**EXERCISE TASKS**
1. Translate this sentence from the post on Moby-Dick and Crime and Punishment into Spanish: "Nihilism was the perfect philosophy for nineteenth century Russia."
2. Answer these questions using the post on Moby-Dick and Crime and Punishment:
(a) Which edition does the writer find to be the best for most books?
(b) On what day does the writer expect the book to arrive?
(c) Who wrote the book on nihilism that the writer found last night?

Wow Karen you learning experience at Marymount in VA. sounds fabulous - How did you hear about it - I bet you stayed in the dorm rooms. And yes, I became curious again about Moby-Dick - finding a good annotated edition is not easy - the Oxford edition of most books I'm finding to be the best but Amazon is out of the Oxford edition and I really prefer a hardback book over the kindle for this kind of reading - Between getting back into Crime and Punishment and Moby-Dick they should have me on the trail of research for months.

Dana where are you - what section and chapter are you in Crime and Punishment - yes, as I guessed the book will not arrive til tomorrow, Friday but little by little some of the mindset and learning reading his book is coming back. Last night I found a good book, not available years ago on Nihilism - Nothing & Everything: How to stop fearing nihilism and embrace the void by Val N. Tine. Nihilism was the perfect philosophy for nineteenth century Russia.

**GIVEN DATA**
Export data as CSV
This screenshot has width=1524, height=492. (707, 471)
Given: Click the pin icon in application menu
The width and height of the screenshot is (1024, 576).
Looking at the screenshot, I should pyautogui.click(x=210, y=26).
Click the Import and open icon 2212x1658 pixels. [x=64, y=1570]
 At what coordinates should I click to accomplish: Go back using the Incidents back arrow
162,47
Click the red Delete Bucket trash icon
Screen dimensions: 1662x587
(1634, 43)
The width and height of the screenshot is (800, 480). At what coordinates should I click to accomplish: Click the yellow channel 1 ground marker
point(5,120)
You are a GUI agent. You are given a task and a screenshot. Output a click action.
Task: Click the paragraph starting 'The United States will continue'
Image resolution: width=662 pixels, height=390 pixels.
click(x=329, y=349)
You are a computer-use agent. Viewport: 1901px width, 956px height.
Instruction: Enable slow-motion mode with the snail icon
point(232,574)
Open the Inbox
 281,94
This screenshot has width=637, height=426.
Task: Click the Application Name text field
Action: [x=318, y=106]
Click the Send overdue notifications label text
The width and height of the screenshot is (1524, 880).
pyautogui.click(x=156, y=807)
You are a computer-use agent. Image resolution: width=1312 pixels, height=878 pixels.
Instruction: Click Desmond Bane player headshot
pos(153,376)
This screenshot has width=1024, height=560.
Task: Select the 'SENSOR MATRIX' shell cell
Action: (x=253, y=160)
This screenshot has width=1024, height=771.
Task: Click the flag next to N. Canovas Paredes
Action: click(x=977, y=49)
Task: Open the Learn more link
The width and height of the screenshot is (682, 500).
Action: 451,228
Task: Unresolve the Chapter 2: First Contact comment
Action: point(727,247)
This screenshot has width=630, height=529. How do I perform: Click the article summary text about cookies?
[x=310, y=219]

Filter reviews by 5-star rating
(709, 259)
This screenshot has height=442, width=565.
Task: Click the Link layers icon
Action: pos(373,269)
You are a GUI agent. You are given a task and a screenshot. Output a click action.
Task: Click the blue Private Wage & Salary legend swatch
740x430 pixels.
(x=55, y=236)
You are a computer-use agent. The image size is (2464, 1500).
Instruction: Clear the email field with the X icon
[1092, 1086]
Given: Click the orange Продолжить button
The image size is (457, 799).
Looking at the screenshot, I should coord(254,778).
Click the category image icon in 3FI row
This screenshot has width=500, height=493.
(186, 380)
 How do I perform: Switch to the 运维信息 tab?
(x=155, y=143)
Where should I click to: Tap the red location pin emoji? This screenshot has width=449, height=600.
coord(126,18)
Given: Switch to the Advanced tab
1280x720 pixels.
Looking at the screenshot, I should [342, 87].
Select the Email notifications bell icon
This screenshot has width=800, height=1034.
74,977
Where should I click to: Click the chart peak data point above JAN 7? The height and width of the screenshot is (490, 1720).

**EXERCISE RESPONSES**
1. El nihilismo fue la filosofía perfecta para la Rusia del siglo XIX.

2.
(a) The Oxford edition.
(b) Friday.
(c) Val N. Tine.